Texte de lecture:
● ● ● ●

Avec cet accord annoncé mercredi, Sergio Marchionne, l'administrateur délégué de Fiat, conforte sa réputation de négociateur chevronné, près de dix ans après avoir pris les rênes du groupe piémontais alors aux abois.

Le groupe basé à Turin rachètera les 41,46% de parts qu'il ne possède pas encore dans Chrysler à un fonds d'assurance santé pour retraités affilié au syndicat United Auto Workers (UAW).

Ce fonds, de type Veba (Voluntary employee beneficiary association), recevra 3,65 milliards de dollars en cash, dont 1,9 milliard de Chrysler et 1,75 milliard de Fiat. Chrysler s'est également engagé à verser au fonds de l'UAW une somme supplémentaire de 700 millions de dollars sur trois ans.

Le groupe italien précise qu'il ne lui sera pas nécessaire de procéder à une augmentation de capital pour financer l'opération.

La somme versée au fonds de l'UAW est moins élevée que ne le prévoyaient certains analystes et elle valorise Chrysler à 10,5 milliards de dollars.

"Ils ont payé moins que ce que prévoyait le marché et il n'y aura pas d'augmentation de capital pour le financer, il n'est donc pas surprenant que l'action s'envole", a commenté un trader à Milan. Le titre Fiat a fini la journée à 6,92 euros, un niveau sans précédent depuis août 2011.

CRÉER LE SEPTIÈME CONSTRUCTEUR MONDIAL

L'administrateur délégué de Fiat, devenu également directeur général de Chrysler en 2009, lors de la restructuration du constructeur américain en faillite, financée par le gouvernement fédéral, a dû batailler longtemps avec le fonds Veba, qui demandait au départ plus de cinq milliards de dollars.

En septembre dernier, le fonds a exercé une option pour contraindre Chrysler à procéder à une introduction en bourse, une IPO que l'accord de mercredi permettra d'éviter.

Sergio Marchionne rêve depuis longtemps de fusionner les deux groupes pour donner naissance au septième constructeur automobile mondial.

Dans un communiqué, il s'est félicité de la création d'une "structure unifiée qui permettra de mettre en oeuvre pleinement notre vision d'un constructeur mondial".

Chrysler contribue désormais aux bénéfices à Fiat mais les deux entreprises continuent de gérer leurs finances séparément. Une fusion permettrait entre autres à Fiat de pouvoir puiser dans l'importante trésorerie de Chrysler.

L'agence de notation Fitch a toutefois estimé mardi que Fiat ne pourrait pas accéder immédiatement à la totalité de la trésorerie de Chrysler, car cela nécessiterait de modifier les accords de crédit et les émissions obligataires en cours.

ENCORE DES DOUTES

Bien que saluée en Bourse, l'opération ne lève pas les doutes que nourrissent un certain nombre d'observateurs sur l'avenir de Fiat, en raison notamment de son endettement.

● ● ● ●

Objectif A: D'après l'article sur le rachat de Chrysler par Fiat, quelle somme en numéraire le fonds Veba recevra-t-il ?
Objectif B: Reprenez l'article sur le rachat de Chrysler par Fiat et prolongez-le à partir de sa dernière phrase.
La liste ci-après provient d'une source autre que le texte.

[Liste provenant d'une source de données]
● ● ● ●

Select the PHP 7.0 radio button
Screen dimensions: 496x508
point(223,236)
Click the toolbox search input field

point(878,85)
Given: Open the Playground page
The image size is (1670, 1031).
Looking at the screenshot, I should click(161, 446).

● ● ● ●

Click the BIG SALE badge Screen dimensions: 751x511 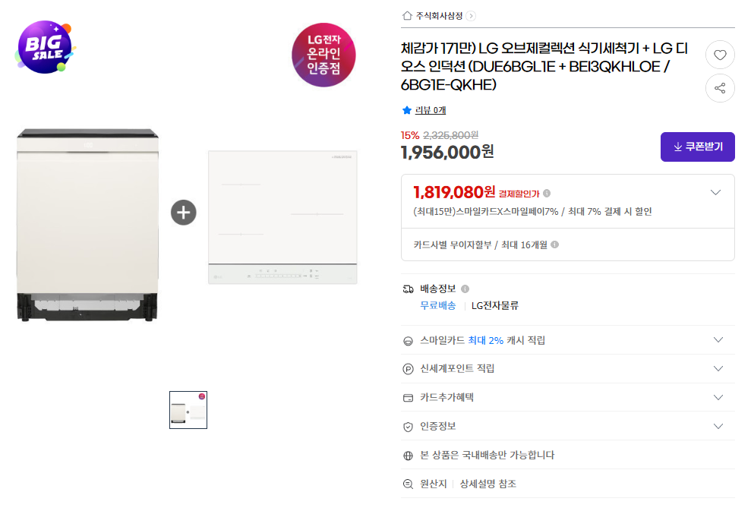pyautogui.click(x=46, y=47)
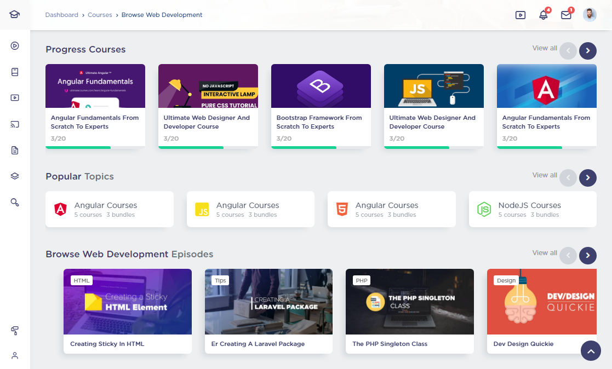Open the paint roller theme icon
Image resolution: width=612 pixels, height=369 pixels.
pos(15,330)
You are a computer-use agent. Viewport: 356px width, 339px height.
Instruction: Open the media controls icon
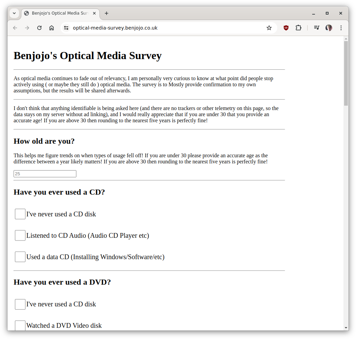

● ● ● ●

Réponse A: Le fonds Veba recevra 3,65 milliards de dollars en numéraire.

Réponse B:
"L'endettement net du groupe devrait progresser d'environ 10 milliards d'euros à l'issue de cette transaction, ce qui en fera le fabricant le plus endetté en Europe", souligne Citigroup.

"Nous continuons d'avoir des inquiétudes sur la soutenabilité d'un tel niveau d'endettement."

Qui plus est, rien ne dit que cette fusion suffira à compenser les pertes du constructeur italien en Europe. Le plan de Sergio Marchionne pour renforcer Fiat prévoit des partages de technologie, de trésorerie et de réseaux de concessionnaires avec Chrysler, le troisième constructeur automobile américain.

"C'est une entreprise de plus en plus américaine maintenant, parce qu'en Europe, et surtout en Italie, la conjoncture économique reste difficile", estime Andrea Giuricin, spécialiste des transports à l'université Bicocca de Milan. "Fiat a déjà perdu beaucoup de ses parts de marché en Europe et ce ne sera pas facile de compenser cette perte."

Les syndicats et le gouvernement italiens, eux, espèrent que la montée à 100% dans Chrysler favorisera l'emploi et l'investissement en Italie.

Plusieurs usines du groupe dans la péninsule tournent au ralenti et des milliers de salariés sont au chômage technique.

"Il est essentiel que Fiat nous dise ce qu'il a l'intention de faire dans notre pays", a déclaré jeudi Susanna Camusso, responsable de la confédération syndical CGIL.

De son côté, le ministre de l'Industrie, Flavio Zanonato, a jugé que l'accord allait placer "les usines, le savoir-faire et la technologie italienne au centre de la stratégie de croissance" du nouvel ensemble Fiat-Chrysler.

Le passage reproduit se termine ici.